М. Дмитриев описывает его так: «Костров – кому это не известно! – был действительно человек пьяный. Вот портрет его: небольшого роста, головка маленькая, несколько курнос, волосы приглажены, тогда как все носили букли и пудрились; коленки согнуты, на ногах стоял не твердо и был вообще, что называется, рохля. Добродушен и прост чрезвычайно».

Дальше М. Дмитриев рассказывает о том, как Потемкин однажды заинтересовался Костровым и пожелал его видеть. И как Дмитриев, Александр Карамзин (брат Николая Михайловича) и другие собирали Кострова в дорогу. Каждый что-то уделил ему из своего платья. Поэта «причесали, обули, привесили ему шпагу, дали шляпу и пустили идти по улице. А сами пошли его провожать, боясь, чтоб он, по своей слабости, куда-нибудь не зашел; но шли за ним в некотором расстоянии, поодаль, для того, что идти с ним рядом было несколько совестно: Костров и трезвый был не тверд на ногах и шатался». Довели его до дверей Потемкина, втолкнули – и тогда уже разошлись по своим делам.

О чем говорит это описание характера и житейских привычек Ермила Ивановича? Ведь если такой человек, мягко говоря незнатный, абсолютно незащищенный, неприспособленный, притом хронический алкоголик, мог все-таки прожить жизнь, писать и переводить, иметь при университете синекуру (1500 рублей в год), пользоваться вниманием таких людей, как Потемкин, Суворов, Шувалов, Дмитриев, – ну, это говорит о том, на мой взгляд, что горькая участь Новикова не была обязательной для человека, решившегося в царствование Екатерины посвятить жизнь литературе.

Говоря о кружке Львова, я упомянул первый раз имя, которое стоит чрезвычайно высоко в индексе русских поэтов.

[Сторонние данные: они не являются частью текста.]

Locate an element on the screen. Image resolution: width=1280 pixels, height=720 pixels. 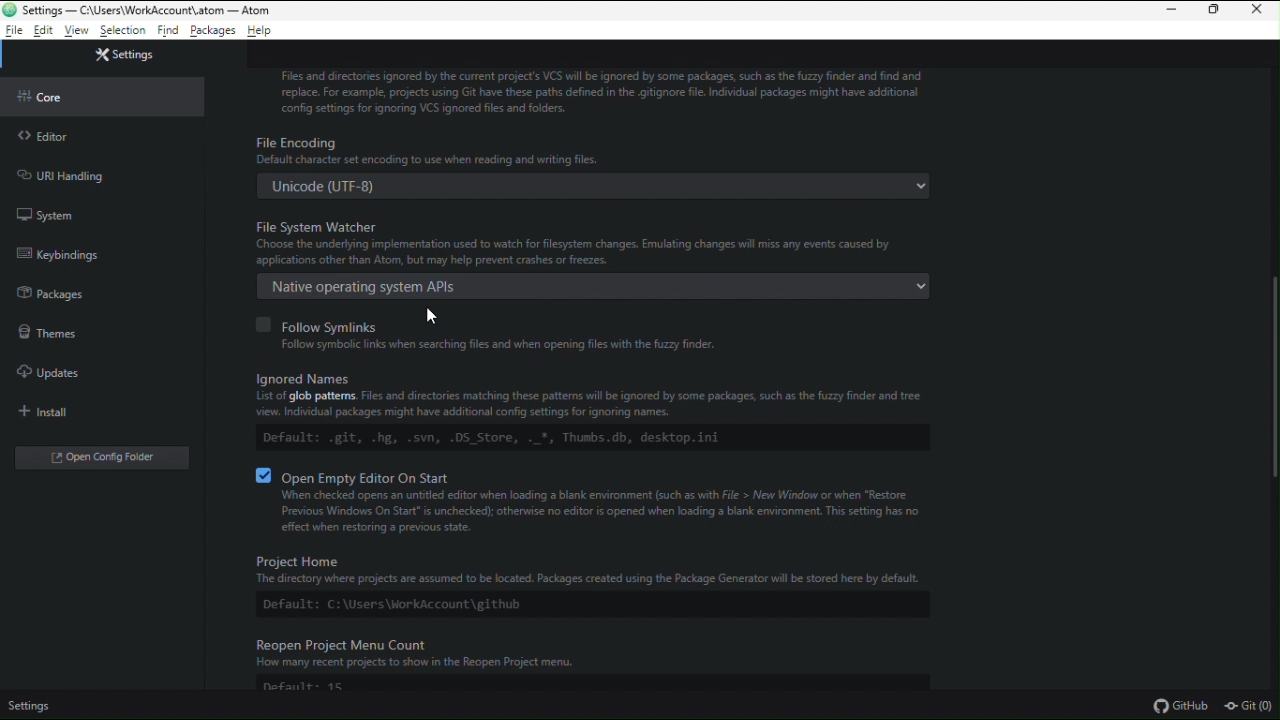
Core is located at coordinates (47, 96).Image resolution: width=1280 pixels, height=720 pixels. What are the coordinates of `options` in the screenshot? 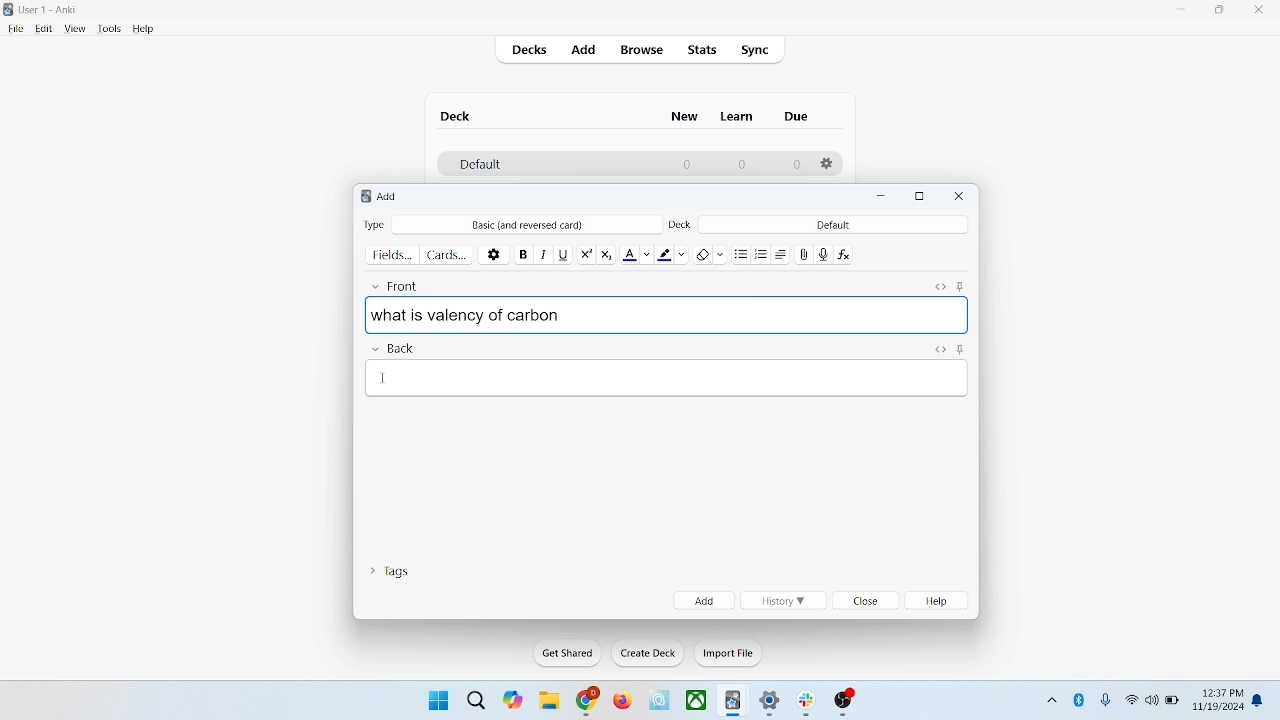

На двух чтениях мы с вами перебрали немало славных поэтических имен, относящихся к ХVIII столетию; среди них было до сих пор только два имени обязательных: Ломоносов и Кантемир. Простительно не знать Хераскова или Богдановича, могут не дойти руки до Петрова, до Николая Львова – но человек, мнящий себя образованным, обязан хотя бы раз в жизни внимательно прочесть Кантемира и Ломоносова. Это классические наши писатели. Можно учиться правильно говорить по-русски, правильно мыслить на русском языке, не интересуясь тем, как это делали образцовые авторы в XVIII столетии, можно и дом на песке строить без достаточно глубокого фундамента. Не будем обольщаться: Кантемир, Ломоносов устареть не могут. Если русская классика ничего не говорит уму и сердцу нашему, то виноваты в этом как раз ум и сердце, а не классика.

Так вот, третий такой автор на нашем пути, автор классический, это Иван Иванович Хемницер. Когда-то его басни входили в обязательную программу начальной русской школы, теперь самое имя его забывается понемногу.

Отец Хемницера, честный немец, перебрался из Саксонии в Россию, прослужил здесь пятьдесят лет по госпитальной части и умер в бедности. Сын своего отца, Хемницер двадцать четыре года провел на государственной службе и тоже ничего для себя не выслужил. Едва-едва мог он пропитать на свои средства старушку-мать, а уж про женитьбу нечего было и думать.

Как поэт Хемницер пользовался известным признанием. Незадолго до смерти был даже избран в члены Российской академии. Имел прекрасных друзей. Его трудно было не любить – тонкого, застенчивого, отлично образованного, простодушного Хемницера. Имелись среди его друзей и люди влиятельные, состоятельные.